One Friday evening at the local watering hole, a group of us shlub scientists were lamenting the research efforts directed toward obesity. One of the sr. chemists working on an obesity target, himself a moderately portly fellow who was scarfing down pizza and drinking beer like the rest of us, opined that his intellectual blood, sweat and tears were being spilled on a hypothetical pill which a 300 pound person would swallow, only to lose a walloping ten pounds as a result, then sue the manufacturer when his or her stools take on the ballistic strength of an AK-47 or when once pliant skin becomes an infected, arid wasteland due to some pharmacologically induced fuckup in fat metabolism. All of us gathered around that pub table recognized that yes, there exists a population of the morbidly obese who quite likely have some genetic variant predisposing them to the condition, but this population of folks does not exactly represent a billion dollar market. To a person, we investigators each believed that diet and exercise are first line treatments for most garden-variety obesity.
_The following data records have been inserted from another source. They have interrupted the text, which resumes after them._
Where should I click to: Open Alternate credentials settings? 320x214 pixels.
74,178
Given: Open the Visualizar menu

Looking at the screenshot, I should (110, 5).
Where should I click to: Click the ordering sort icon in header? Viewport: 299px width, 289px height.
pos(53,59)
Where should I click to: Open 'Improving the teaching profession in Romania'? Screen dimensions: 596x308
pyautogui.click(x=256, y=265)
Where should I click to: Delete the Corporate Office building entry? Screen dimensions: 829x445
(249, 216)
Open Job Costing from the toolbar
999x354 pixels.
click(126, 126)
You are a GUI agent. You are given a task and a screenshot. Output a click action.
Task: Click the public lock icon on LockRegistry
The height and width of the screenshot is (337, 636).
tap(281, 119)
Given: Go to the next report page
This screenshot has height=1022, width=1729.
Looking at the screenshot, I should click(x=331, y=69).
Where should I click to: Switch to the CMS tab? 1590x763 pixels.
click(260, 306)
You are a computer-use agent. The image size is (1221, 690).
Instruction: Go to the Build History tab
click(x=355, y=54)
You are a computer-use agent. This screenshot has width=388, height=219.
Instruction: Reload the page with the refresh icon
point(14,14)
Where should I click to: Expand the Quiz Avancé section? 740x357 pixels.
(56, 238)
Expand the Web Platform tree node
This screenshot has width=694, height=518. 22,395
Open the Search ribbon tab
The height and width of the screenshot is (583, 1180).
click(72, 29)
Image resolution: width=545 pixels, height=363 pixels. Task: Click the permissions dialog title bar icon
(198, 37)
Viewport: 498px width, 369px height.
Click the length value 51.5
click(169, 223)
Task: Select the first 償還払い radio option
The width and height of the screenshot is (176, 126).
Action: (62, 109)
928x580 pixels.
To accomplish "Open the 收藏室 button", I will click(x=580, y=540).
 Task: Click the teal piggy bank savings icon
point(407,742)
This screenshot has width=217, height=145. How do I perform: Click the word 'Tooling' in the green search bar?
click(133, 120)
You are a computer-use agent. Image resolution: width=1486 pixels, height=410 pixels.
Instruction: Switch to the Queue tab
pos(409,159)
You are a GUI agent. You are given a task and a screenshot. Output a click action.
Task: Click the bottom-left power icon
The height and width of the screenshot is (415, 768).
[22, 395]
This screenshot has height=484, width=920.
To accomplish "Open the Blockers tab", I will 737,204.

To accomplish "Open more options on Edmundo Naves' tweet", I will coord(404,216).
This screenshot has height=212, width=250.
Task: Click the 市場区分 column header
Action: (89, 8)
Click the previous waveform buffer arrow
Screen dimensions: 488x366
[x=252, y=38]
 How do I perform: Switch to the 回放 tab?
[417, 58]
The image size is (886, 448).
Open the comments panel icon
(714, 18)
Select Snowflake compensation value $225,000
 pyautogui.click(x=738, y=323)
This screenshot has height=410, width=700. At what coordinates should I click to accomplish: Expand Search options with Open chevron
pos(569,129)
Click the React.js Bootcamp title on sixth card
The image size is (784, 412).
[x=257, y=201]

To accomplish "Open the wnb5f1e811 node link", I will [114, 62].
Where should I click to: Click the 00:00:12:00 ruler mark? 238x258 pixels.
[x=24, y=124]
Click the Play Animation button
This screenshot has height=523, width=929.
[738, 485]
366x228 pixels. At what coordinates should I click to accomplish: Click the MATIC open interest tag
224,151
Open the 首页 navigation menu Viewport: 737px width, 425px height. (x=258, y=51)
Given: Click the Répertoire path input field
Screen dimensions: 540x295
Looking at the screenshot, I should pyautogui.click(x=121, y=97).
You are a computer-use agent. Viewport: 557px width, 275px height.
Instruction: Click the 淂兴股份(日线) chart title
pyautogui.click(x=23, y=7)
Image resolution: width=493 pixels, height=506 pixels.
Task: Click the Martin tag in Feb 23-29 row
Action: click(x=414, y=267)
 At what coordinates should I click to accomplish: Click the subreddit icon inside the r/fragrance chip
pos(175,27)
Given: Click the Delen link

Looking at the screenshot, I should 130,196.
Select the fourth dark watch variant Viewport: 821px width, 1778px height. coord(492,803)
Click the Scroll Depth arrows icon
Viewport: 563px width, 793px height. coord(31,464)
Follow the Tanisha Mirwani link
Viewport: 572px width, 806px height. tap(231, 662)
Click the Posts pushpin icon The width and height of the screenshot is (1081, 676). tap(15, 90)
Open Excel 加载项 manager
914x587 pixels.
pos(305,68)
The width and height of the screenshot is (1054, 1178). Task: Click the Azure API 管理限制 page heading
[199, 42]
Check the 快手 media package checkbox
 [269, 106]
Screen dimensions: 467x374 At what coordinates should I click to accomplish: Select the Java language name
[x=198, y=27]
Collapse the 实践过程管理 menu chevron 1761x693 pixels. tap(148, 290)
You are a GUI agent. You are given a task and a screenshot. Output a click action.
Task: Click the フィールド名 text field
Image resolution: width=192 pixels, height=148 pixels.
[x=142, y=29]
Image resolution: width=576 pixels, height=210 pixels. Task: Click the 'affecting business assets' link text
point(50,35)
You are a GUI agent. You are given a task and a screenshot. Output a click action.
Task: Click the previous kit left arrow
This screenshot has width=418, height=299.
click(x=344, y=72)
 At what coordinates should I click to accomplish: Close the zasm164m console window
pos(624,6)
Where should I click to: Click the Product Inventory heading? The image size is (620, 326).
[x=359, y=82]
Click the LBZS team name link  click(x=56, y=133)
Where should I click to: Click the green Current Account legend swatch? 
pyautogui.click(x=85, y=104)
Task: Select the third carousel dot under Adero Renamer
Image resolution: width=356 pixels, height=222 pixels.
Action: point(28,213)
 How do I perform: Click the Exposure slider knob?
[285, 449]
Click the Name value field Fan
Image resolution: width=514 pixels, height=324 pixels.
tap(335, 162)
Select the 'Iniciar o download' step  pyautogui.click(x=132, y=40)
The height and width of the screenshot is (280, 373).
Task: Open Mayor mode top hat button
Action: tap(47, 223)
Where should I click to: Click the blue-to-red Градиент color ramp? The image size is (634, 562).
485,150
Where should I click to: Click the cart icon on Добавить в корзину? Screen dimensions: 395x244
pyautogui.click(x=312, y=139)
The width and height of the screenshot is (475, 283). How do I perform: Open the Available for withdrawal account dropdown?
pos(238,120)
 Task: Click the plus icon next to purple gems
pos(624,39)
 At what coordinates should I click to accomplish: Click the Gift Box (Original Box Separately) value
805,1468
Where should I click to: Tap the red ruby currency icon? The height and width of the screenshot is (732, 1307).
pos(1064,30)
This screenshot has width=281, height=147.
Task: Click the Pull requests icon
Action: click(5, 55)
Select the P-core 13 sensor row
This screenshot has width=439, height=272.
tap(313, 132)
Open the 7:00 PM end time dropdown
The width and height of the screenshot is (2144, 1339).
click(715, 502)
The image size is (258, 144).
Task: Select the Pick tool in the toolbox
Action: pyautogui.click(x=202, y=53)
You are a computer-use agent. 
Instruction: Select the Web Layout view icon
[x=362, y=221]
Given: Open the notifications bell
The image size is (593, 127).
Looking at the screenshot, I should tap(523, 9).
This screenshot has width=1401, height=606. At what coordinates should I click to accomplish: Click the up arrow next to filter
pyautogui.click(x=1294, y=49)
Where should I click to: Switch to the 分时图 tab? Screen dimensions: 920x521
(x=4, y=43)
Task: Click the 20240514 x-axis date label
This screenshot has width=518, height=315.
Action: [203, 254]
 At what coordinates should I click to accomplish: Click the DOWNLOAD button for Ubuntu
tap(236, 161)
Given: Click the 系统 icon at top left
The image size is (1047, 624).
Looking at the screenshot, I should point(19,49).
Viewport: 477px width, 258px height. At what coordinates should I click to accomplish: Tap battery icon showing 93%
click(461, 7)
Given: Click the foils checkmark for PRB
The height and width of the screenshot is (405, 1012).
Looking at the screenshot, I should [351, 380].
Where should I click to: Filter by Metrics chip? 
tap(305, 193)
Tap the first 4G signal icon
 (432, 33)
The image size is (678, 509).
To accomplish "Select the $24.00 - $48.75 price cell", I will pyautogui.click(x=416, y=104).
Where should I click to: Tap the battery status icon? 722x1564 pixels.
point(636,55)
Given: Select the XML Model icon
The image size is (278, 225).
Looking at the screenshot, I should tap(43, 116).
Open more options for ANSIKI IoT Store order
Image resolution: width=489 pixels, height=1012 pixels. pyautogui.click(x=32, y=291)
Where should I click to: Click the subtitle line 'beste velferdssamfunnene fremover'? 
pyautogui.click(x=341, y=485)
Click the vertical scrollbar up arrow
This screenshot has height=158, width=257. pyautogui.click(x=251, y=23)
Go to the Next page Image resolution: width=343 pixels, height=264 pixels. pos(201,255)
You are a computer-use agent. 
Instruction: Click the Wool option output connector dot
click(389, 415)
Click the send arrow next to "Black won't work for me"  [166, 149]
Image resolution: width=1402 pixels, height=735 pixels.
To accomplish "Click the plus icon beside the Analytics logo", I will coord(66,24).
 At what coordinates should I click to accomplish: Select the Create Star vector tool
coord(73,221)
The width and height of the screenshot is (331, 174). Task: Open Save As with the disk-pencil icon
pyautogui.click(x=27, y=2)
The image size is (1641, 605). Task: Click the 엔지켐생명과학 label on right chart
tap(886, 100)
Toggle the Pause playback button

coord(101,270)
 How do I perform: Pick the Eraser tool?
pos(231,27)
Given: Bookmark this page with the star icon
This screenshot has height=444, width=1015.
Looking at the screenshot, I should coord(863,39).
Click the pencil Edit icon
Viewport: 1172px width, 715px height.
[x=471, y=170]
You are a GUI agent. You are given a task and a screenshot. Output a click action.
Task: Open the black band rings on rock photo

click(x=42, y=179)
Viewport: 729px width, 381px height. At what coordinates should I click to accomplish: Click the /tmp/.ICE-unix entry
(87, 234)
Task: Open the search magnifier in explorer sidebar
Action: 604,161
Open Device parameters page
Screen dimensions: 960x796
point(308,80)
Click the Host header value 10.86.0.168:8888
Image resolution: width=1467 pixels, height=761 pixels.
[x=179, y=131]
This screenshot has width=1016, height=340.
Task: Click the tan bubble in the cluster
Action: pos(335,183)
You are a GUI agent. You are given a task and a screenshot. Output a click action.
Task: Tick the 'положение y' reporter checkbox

So to the Fattists who believe that the pharma industry wants you to be fat, well, to an extent you are right since your obesity shines like a golden egg to the devils in pharma marketing. However, let me assure you, many of us who actually try to discover drugs wish you'd just walk, bike, swim or run more, and eat less, so we can direct our attention and our "Ah ha!" cravings toward drugs to treat cancer, infectious disease, immune disorders, neurological disease, and such.
1 Comments:
Seth,
Thanks for calling my attention to "Obeez City." I must say, it was quite difficult to get through this article, since I was nearly overcome from irony vapors. I suppose if the plump gamers twitch enough they might burn off the caloric equivalent of a cup o' carrots.
Just as nature abhors a vacuum, so the marketplace abhors an unfilled niche.